**PAGE TEXT**
——

This bloodwork would confirm what my levels were like after five months from the 3rd dose. The 4th dose had already been expected in my mind. I anticipated a drop in my antibodies, but not as badly as they had, an 82% decline over the five months. I am as close to no longer being protected again as I was back in the beginning of this. The 4th dose is now scheduled. More bloodwork to come. But will there be a 5th dose or some other plan? Clearly, Covid will be a lifetime risk for me.

There was some good news with this latest blood test. To be clear, I have followed every recommendation from the CDC, regardless of the “keystone cop” approach with communications, the message did not change, “use the caution we recommend”. Masks. Wash hands (really cannot believe people needed to be told that). Avoid indoor crowds. For well over two years, I have done it willingly, without the false trope of “losing freedom” or any of the other false claims that these precautions actually did do. I have faced several exposure risks, from having to be in the hospital for three surgeries during Covid times, people around me discovered to have had Covid and remained silent instead of being concerned for my vulnerabilities, and as shown in the photo below, a crowded airport as I waited to check my daughters bag for their flight home (the mask mandate was still in place, yet 75% of the people were unmasked, and the wait was well over an hour and a half, packed together, indoors). The blood test confirmed, as with the others, “no infection.” Yes, I was still following all those recommendations from the CDC that so many complained about as flawed. The fact is, they work. Need proof?

——

**DATA**
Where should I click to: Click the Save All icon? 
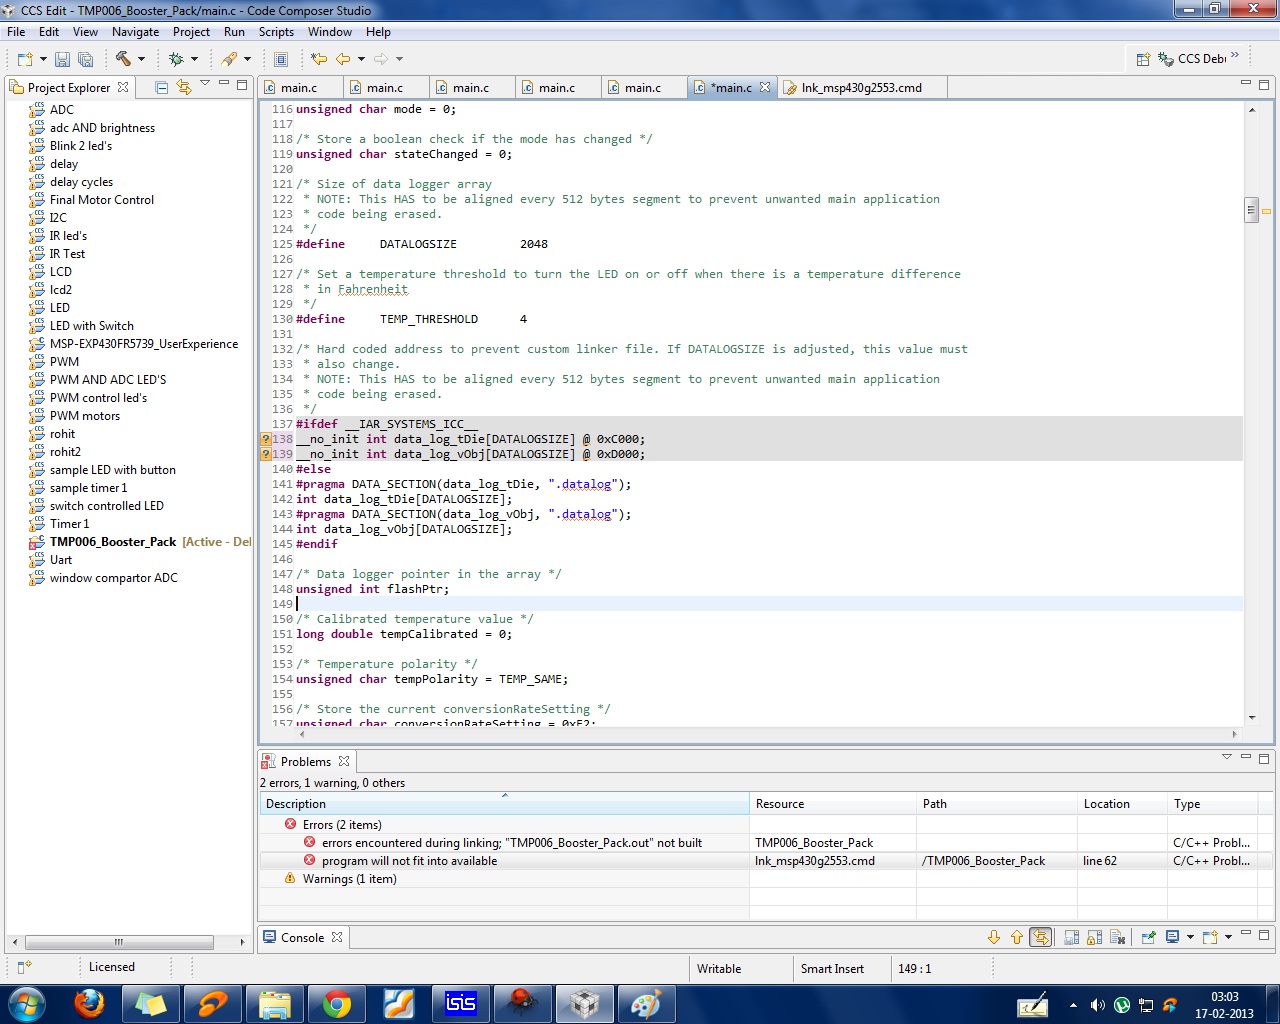[x=85, y=59]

——

**PROBLEM**
Write what comes next in the post about Covid antibody levels and precautions, picking up after its last sentence.

**SOLVED EXERCISE**
Of my sibling and I, it is me that has all the vulnerabilities. My sibling was (spoiler alert, I did write “was”) younger, and given all of my complicated survivorship issues, expected to easily outlive me. But there was a problem. My sibling followed the chain of false information and reasoning, from “Covid is a hoax” to “Covid is an attack on Trump,” to “I don’t trust the vaccines,” to “I put my faith in God to protect me,” to “I put my faith in God to cure me.” As I said, “spoiler alert”. I am the one writing this post, not my sibling. My younger sibling died because of all of the anti this and anti that.

The mandates are gone and as expected, all those who were “forced” to protect themselves have now made their choices to throw all precautions to the wind. Many have been infected multiple times, emboldened that they have survived each time, and therefore, will not go to any lengths to protect themselves or anyone else. As one of my friends mistakenly offered his opinion, “herd immunity is what is needed. Which I have always said, herd immunity would come at such a high cost, millions of lives, to which this person responded, “all for the cause. It is the patriotic thing to do.” I was speechless at the thought that someone claimed to have strong religious faith, was okay with sacrificing lives for the cause of the country, as opposed to following simple recommendations. And this sentiment still continues over two years later.

My goal as a long term cancer survivor, as a parent, was to see my daughters grow, become adults, start their lives. As hard as it is, and the odds that are against me doing that, Covid was not something I needed thrown in front of me, making these wishes even more challenging. Yet here I am. I need to avoid Covid so that I can be there for my daughter’s graduation just next month, fortunately, will be an outside event.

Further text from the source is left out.